Note that the data in the Aspire job is configurable.

Cron style execution schedule

The configuration stored in the system.xml file defines the execution time using a “cron” style format. The format used by Quartz differs from some “cron” implementations and is described below.

Cron expressions provide the ability to specify complex time combinations such as "At 8:00am every Monday through Friday" or "At 1:30am every last Friday of the month".

Cron expressions are comprised of 6 required fields and one optional field separated by white space. The fields respectively are described as follows:


Field Name Allowed Values Allowed Special Characters
Seconds 0-59 , - * /
Minutes 0-59 , - * /
Hours 0-23 , - * /
Day-of-month 1-31 , - * ? / L W
Month 1-12 or JAN-DEC , - * /
Day-of-Week 1-7 or SUN-SAT , - * ? / L #
Year (Optional) empty, 1970-2199 , - * /


The special characters are described below:

Character Allowed fields Description
* all Used to specify all values.

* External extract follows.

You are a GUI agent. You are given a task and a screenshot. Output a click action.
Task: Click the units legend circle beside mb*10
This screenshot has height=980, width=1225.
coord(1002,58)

For example, "*" in the minute field means "every minute".
? day-of-month, day-of-week Used to specify 'no specific value'. This is useful when you need to specify something in one of the two fields, but not the other.
- all Used to specify ranges. For example "10-12" in the hour field means "the hours 10, 11 and 12".
, all Used to specify additional values. For example "MON,WED,FRI" in the day-of-week field means "the days Monday, Wednesday, and Friday".
/ all Used to specify increments. For example "0/15" in the seconds field means "the seconds 0, 15, 30, and 45". And "5/15" in the seconds field means "the seconds 5, 20, 35, and 50". Specifying '*' before the '/' is equivalent to specifying 0 as the value to start with. Essentially, for each field in the expression, there is a set of numbers that can be turned on or off. For seconds and minutes, the numbers range from 0 to 59. For hours 0 to 23, for days of the month 0 to 31, and for months 1 to 12. The "/" character simply helps you turn on every "nth" value in the given set. Thus "7/6" in the month field only turns on month "7", it does NOT mean every 6th month, please note that subtlety.
L day-of-month, day-of-week Short-hand for "last", but it has different meaning in each of the two fields. For example, the value "L" in the day-of-month field means "the last day of the month" - day 31 for January, day 28 for February on non-leap years. If used in the day-of-week field by itself, it simply means "7" or "SAT". But if used in the day-of-week field after another value, it means "the last xxx day of the month" - for example "6L" means "the last friday of the month". You can also specify an offset from the last day of the month, such as "L-3" which would mean the third-to-last day of the calendar month. When using the 'L' option, it is important not to specify lists, or ranges of values, as you'll get confusing/unexpected results.
W day-of-month Used to specify the weekday (Monday-Friday) nearest the given day. As an example, if you were to specify "15W" as the value for the day-of-month field, the meaning is: "the nearest weekday to the 15th of the month". So if the 15th is a Saturday, the trigger will fire on Friday the 14th. If the 15th is a Sunday, the trigger will fire on Monday the 16th. If the 15th is a Tuesday, then it will fire on Tuesday the 15th. However if you specify "1W" as the value for day-of-month, and the 1st is a Saturday, the trigger will fire on Monday the 3rd, as it will not 'jump' over the boundary of a month's days. The 'W' character can only be specified when the day-of-month is a single day, not a range or list of days.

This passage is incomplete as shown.